NASA Removes Airplane Wings for Ecology

NASA and Boeing to Create Experimental Aircraft for Sustainable Flight Demonstrator Initiative

The US Air Force has approved the project of the X-66A experimental aircraft as part of the Sustainable Flight Demonstrator initiative (stable flight demonstrator), according to an announcement made by NASA and Boeing. This project aims to test a new type of wing that will help reduce greenhouse gas emissions and increase the efficiency of flight.

X-66A will be the first of the X-sarckers developed to help the United States achieve a zeroing of aviation emissions by 2050. Boeing, working together with NASA, will modernize the MD-90 passenger aircraft, shorten its fuselage and replace wings and engines, resulting in an airplane with long, narrow wings supported by diagonal racks, according to the principle of the Transonic Truss-Braced Wing (transza wing on the support farm).

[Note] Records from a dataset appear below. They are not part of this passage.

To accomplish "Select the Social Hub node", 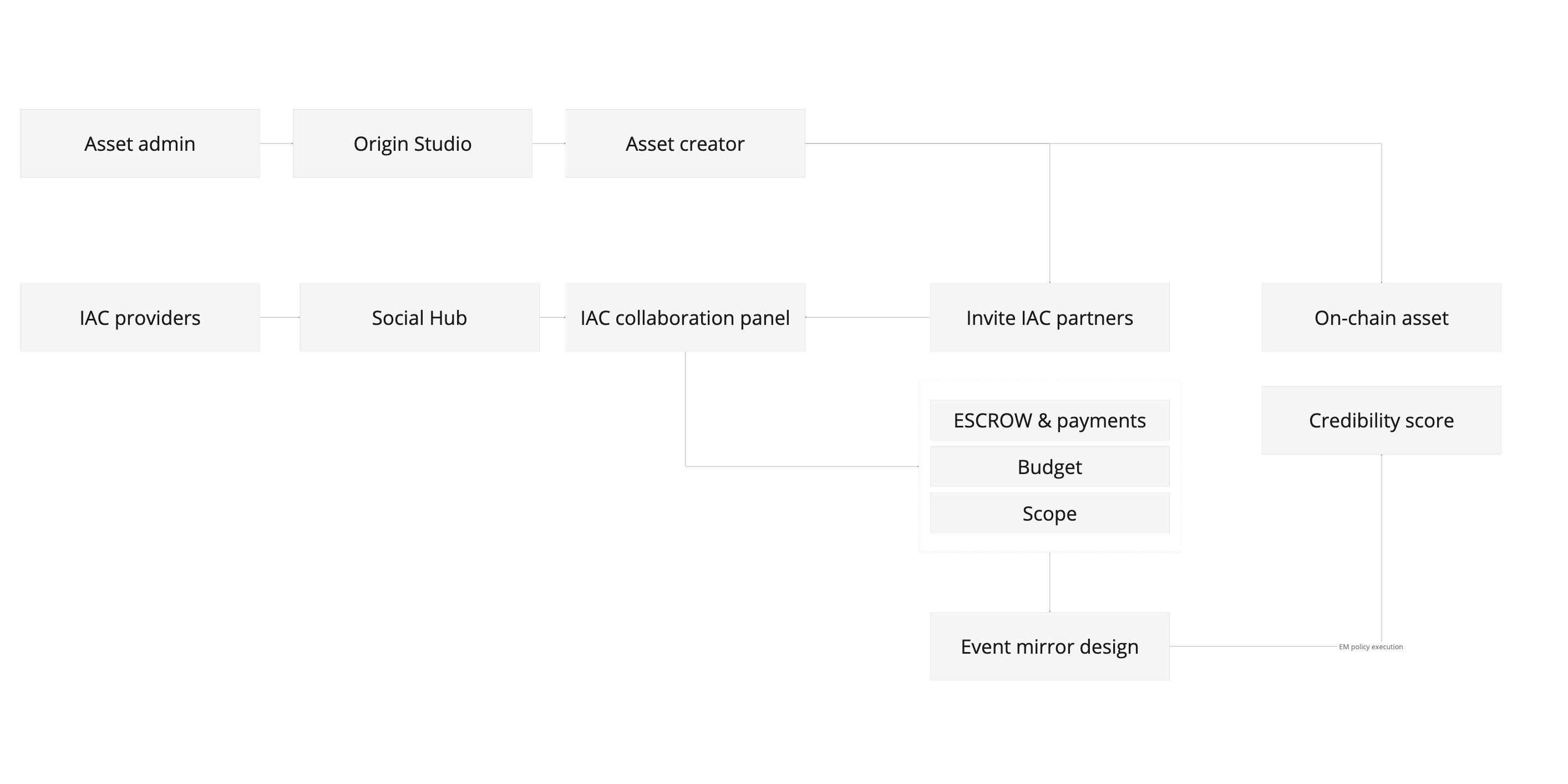I will tap(419, 317).
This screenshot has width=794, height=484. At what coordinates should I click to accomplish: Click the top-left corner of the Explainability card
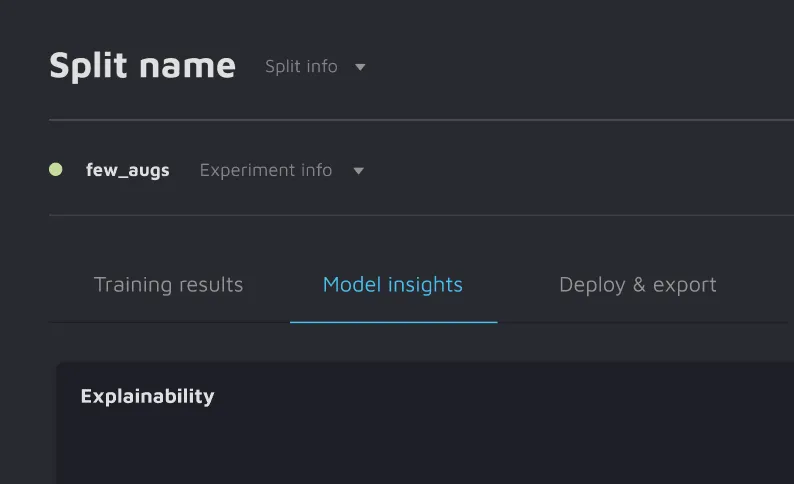click(x=62, y=367)

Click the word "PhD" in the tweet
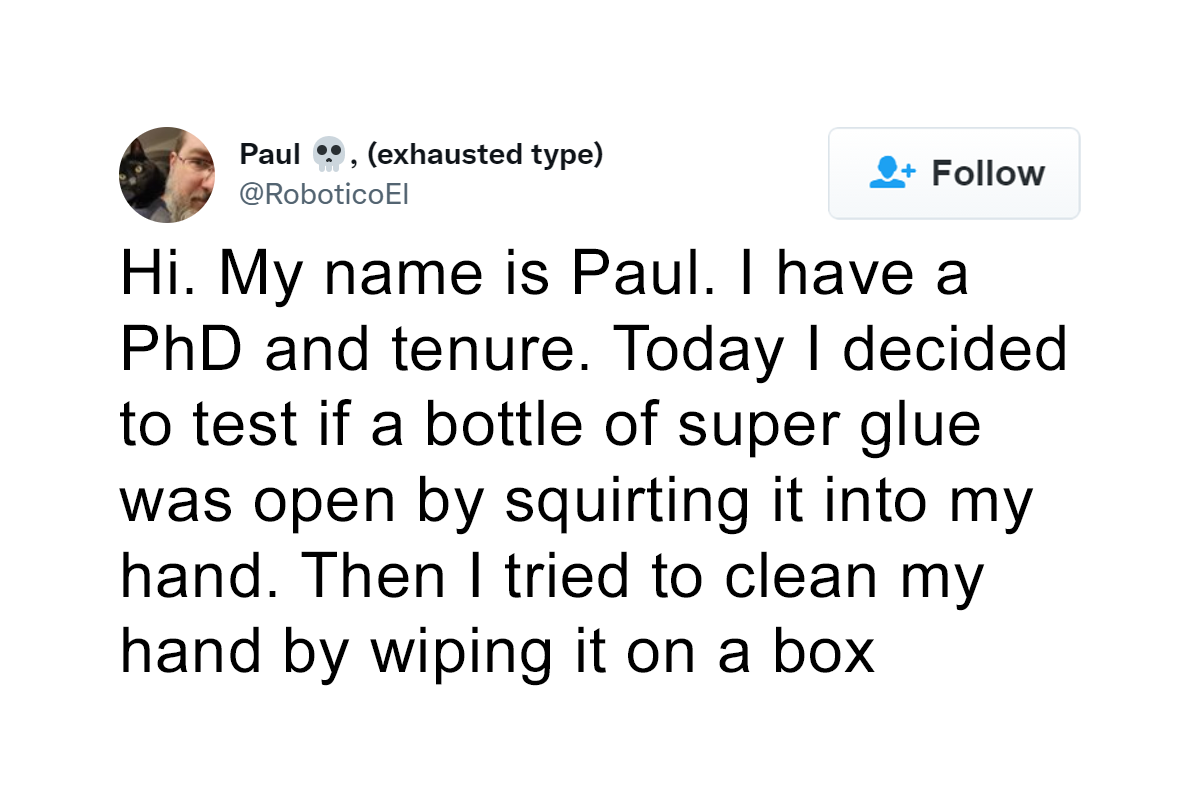pos(178,349)
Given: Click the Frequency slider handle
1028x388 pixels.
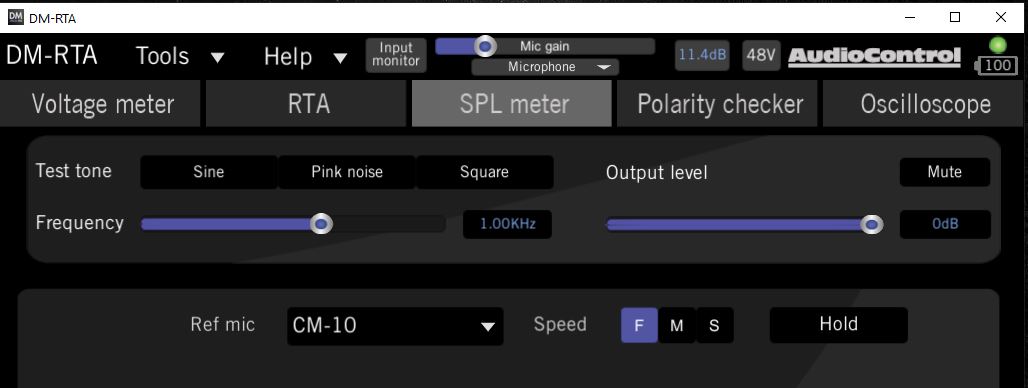Looking at the screenshot, I should click(321, 224).

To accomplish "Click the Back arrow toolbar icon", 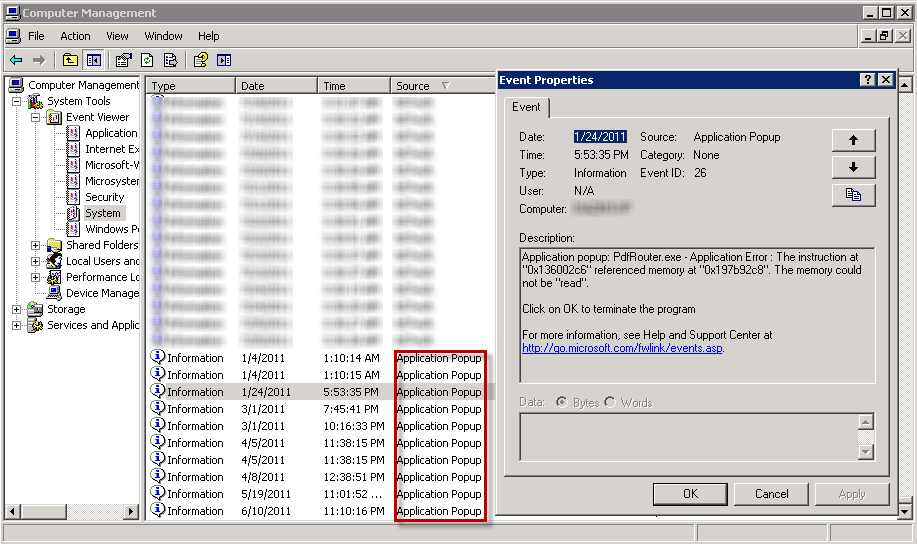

NASA administrator Bill Nelson said, “X-66A will form the future of aviation, opening a new era where the aircraft will become more environmentally friendly and quiet, and provide new opportunities for passengers and American industry.”

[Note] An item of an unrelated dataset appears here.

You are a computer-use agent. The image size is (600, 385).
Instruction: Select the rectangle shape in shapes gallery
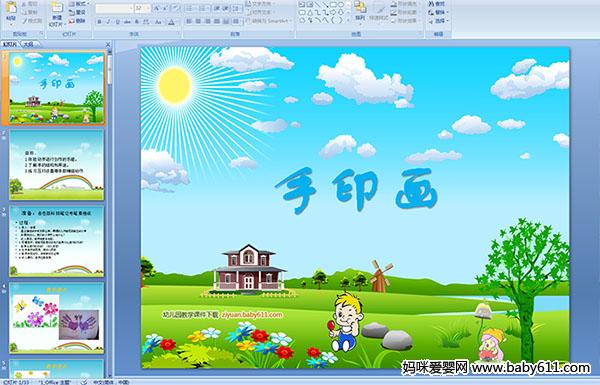333,5
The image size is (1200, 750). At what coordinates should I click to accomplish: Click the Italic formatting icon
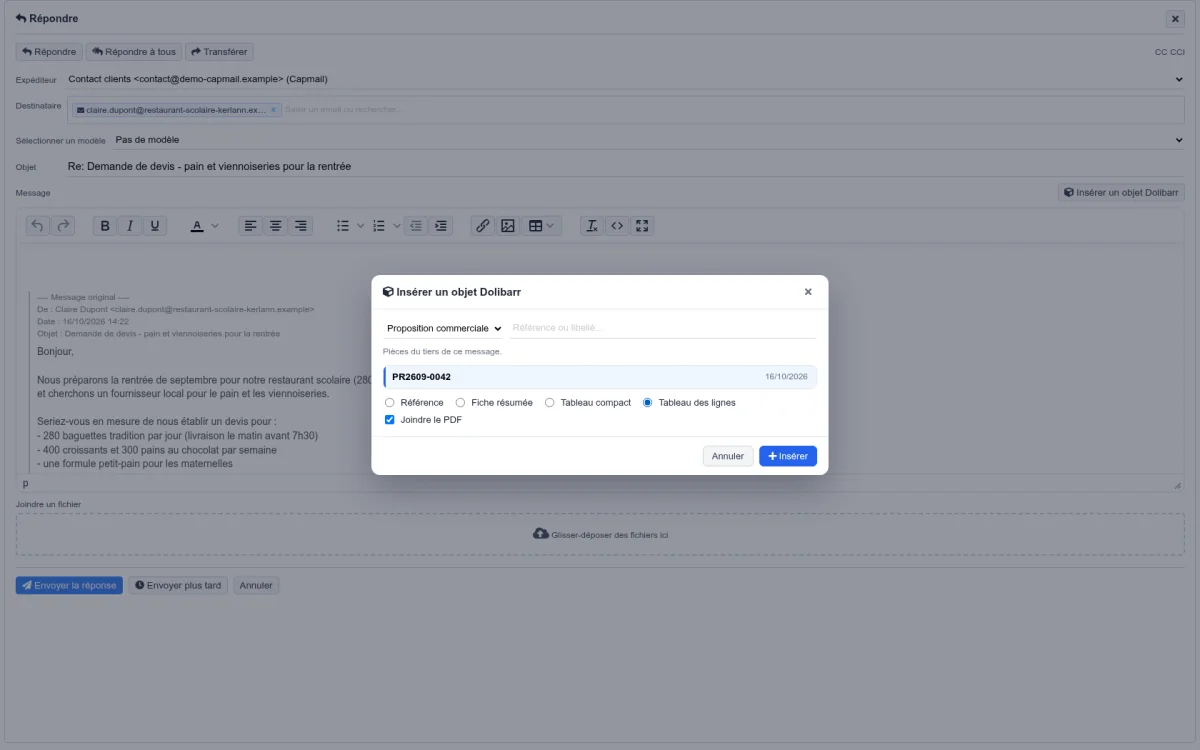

The program started in the 1940s, with NASA’s predecessor, the National Consultative Committee on Aeronautics, working on its first program of experimental aircraft in cooperation with the Air Force and the US Navy. The X-Samolets program showed the world its first aircraft that overcame the sound barrier, the first aircraft with a variable arrowing of the wing and a number of hypersonic flight tests.

The chief technologist of Boeing, Todd Citron said, “We are incredibly proud of obtaining this status, since the X-66A will become the next link in the chain of experimental aircraft serving for testing breakthrough structures that transformed aviation.” Citron probably hopes for success, as Boeing finances most of the SFD project.

While NASA plans to spend $425 million over the next seven years, Boeing plans to invest approximately $725 million to achieve the project’s goal of zeroing emissions by aviation by 2050. “In order to achieve our goal of zeroing emissions by aviation by 2050, we need innovative aircraft concepts similar to those we test on the X-66A,” said Bob Pierce, Deputy Administrator of the NASA for aeronautical research.

/Reports, release notes, official announcements.